> [The task] Filter the records below for the word "command". Copy each line that holds it.

> [Input material]

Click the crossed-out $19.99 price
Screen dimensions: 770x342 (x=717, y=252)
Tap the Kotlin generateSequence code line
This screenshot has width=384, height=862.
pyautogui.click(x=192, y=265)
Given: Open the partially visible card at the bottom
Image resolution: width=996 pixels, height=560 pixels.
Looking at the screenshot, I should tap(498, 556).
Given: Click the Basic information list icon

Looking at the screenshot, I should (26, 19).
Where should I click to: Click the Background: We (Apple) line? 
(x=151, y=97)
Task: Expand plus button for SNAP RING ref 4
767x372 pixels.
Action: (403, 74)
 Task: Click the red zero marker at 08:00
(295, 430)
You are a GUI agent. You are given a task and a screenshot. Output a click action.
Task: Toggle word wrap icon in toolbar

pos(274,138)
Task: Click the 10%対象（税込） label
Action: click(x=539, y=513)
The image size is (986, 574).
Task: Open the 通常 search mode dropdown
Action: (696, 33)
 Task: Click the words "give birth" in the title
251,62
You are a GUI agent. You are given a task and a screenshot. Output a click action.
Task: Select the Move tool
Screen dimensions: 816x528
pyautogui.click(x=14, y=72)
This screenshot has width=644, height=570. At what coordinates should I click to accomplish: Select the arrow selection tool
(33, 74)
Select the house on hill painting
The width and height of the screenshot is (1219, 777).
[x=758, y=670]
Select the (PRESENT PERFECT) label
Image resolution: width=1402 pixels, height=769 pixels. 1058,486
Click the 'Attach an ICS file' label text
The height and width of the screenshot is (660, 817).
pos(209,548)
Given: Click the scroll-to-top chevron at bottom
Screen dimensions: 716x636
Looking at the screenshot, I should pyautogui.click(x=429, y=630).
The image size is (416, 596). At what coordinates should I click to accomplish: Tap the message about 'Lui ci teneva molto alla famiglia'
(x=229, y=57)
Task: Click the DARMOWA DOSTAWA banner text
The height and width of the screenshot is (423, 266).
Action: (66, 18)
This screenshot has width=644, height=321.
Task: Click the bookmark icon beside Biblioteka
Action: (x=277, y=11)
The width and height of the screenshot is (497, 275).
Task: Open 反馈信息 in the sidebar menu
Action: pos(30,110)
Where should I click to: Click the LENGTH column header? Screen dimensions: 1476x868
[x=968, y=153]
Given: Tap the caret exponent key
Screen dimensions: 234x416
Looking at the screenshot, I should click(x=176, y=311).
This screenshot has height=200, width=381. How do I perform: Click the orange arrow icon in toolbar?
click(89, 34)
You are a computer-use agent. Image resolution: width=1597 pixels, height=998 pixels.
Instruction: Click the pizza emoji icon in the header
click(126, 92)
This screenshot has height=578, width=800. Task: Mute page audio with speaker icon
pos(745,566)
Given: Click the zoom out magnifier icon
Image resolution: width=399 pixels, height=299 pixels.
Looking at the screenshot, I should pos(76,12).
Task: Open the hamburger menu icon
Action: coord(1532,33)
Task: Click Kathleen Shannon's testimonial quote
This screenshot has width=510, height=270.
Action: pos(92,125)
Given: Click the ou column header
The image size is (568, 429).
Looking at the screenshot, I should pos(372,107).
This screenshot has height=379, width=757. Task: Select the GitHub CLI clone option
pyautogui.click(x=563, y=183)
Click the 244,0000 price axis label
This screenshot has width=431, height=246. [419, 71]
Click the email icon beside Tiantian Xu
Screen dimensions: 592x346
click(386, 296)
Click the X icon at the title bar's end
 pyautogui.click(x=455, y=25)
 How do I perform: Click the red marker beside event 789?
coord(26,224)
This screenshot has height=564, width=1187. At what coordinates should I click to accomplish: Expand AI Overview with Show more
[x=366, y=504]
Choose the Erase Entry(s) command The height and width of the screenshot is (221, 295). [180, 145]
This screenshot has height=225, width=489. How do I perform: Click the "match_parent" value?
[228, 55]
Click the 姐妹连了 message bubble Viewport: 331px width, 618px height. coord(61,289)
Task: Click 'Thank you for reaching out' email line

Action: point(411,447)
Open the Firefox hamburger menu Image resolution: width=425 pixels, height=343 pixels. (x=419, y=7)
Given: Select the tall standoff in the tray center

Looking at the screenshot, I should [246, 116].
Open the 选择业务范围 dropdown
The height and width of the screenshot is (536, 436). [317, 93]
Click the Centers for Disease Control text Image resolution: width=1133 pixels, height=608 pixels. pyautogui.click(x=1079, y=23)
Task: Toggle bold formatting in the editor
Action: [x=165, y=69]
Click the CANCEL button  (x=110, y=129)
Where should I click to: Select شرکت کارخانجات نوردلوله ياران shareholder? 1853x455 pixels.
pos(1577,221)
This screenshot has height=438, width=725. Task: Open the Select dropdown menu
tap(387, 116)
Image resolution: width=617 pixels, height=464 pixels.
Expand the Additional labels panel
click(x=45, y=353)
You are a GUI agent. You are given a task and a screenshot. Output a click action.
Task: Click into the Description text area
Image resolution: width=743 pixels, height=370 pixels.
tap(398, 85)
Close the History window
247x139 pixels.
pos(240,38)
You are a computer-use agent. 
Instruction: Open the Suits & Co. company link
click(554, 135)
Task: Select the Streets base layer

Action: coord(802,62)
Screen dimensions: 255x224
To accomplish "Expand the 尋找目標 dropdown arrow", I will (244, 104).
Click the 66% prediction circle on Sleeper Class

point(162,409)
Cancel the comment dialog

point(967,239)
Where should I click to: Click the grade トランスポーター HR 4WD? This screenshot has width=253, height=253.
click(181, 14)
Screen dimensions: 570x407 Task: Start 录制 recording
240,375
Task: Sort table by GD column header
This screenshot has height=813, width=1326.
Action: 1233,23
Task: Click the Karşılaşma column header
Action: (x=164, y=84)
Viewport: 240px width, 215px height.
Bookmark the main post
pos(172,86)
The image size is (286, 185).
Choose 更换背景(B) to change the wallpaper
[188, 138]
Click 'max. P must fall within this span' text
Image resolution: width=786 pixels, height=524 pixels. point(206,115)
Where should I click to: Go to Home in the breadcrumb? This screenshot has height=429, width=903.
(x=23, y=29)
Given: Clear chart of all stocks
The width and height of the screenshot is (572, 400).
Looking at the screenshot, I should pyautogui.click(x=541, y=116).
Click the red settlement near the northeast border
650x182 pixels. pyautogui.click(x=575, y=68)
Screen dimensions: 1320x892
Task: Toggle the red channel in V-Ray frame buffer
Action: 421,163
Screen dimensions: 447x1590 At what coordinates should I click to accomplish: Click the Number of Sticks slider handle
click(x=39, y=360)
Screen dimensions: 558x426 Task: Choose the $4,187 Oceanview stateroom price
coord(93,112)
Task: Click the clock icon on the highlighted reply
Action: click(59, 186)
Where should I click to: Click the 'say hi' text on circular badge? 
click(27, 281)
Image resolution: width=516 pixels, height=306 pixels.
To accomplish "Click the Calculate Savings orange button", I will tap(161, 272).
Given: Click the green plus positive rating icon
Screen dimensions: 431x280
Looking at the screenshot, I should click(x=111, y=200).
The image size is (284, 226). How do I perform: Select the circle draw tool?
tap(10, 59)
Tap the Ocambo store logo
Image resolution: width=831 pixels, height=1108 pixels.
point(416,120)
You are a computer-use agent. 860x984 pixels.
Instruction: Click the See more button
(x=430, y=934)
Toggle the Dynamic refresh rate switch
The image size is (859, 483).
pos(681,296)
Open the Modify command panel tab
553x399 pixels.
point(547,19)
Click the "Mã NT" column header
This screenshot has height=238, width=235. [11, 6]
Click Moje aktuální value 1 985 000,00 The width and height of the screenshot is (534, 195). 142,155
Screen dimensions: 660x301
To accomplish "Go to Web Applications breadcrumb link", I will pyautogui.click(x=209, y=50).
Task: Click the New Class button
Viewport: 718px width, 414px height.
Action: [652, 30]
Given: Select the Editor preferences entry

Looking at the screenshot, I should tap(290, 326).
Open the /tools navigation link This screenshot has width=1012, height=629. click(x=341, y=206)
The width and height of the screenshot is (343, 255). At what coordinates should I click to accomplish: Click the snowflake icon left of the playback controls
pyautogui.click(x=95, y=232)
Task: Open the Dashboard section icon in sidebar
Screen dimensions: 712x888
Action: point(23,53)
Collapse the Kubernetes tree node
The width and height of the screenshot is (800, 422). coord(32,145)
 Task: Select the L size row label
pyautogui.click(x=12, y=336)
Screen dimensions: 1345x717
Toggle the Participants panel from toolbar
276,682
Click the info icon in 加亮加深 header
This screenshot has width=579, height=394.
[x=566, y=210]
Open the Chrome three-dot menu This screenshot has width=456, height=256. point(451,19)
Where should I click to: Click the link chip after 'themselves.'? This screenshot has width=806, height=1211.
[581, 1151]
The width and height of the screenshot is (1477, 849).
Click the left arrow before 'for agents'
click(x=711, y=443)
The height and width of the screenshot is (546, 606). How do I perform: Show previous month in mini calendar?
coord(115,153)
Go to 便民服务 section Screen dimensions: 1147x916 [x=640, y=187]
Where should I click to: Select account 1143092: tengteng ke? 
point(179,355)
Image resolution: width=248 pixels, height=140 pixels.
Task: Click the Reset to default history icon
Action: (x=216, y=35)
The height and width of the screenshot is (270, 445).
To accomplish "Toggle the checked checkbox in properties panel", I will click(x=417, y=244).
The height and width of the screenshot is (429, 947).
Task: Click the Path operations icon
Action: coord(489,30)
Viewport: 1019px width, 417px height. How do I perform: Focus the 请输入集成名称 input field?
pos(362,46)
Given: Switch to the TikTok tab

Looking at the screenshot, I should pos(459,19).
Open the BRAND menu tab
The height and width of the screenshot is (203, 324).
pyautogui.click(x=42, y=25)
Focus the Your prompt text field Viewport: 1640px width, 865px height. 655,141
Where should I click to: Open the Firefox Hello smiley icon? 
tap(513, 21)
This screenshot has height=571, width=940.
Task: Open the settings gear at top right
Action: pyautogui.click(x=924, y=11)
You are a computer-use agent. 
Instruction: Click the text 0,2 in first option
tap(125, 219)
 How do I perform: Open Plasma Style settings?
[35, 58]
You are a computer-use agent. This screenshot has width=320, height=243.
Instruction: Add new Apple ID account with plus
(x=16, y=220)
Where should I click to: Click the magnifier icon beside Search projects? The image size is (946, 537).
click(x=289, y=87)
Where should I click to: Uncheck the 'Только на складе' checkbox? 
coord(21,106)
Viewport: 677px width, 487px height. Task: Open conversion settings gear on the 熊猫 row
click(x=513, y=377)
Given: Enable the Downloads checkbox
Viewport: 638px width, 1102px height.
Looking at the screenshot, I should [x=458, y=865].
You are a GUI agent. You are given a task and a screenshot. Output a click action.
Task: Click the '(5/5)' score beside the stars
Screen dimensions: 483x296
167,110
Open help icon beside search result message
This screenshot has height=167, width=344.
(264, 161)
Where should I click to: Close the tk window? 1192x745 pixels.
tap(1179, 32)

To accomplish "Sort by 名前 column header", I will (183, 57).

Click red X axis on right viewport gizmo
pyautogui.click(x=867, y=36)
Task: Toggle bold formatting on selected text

> [Output for this exercise]
Choose the Erase Entry(s) command The height and width of the screenshot is (221, 295). [180, 145]
Open the Modify command panel tab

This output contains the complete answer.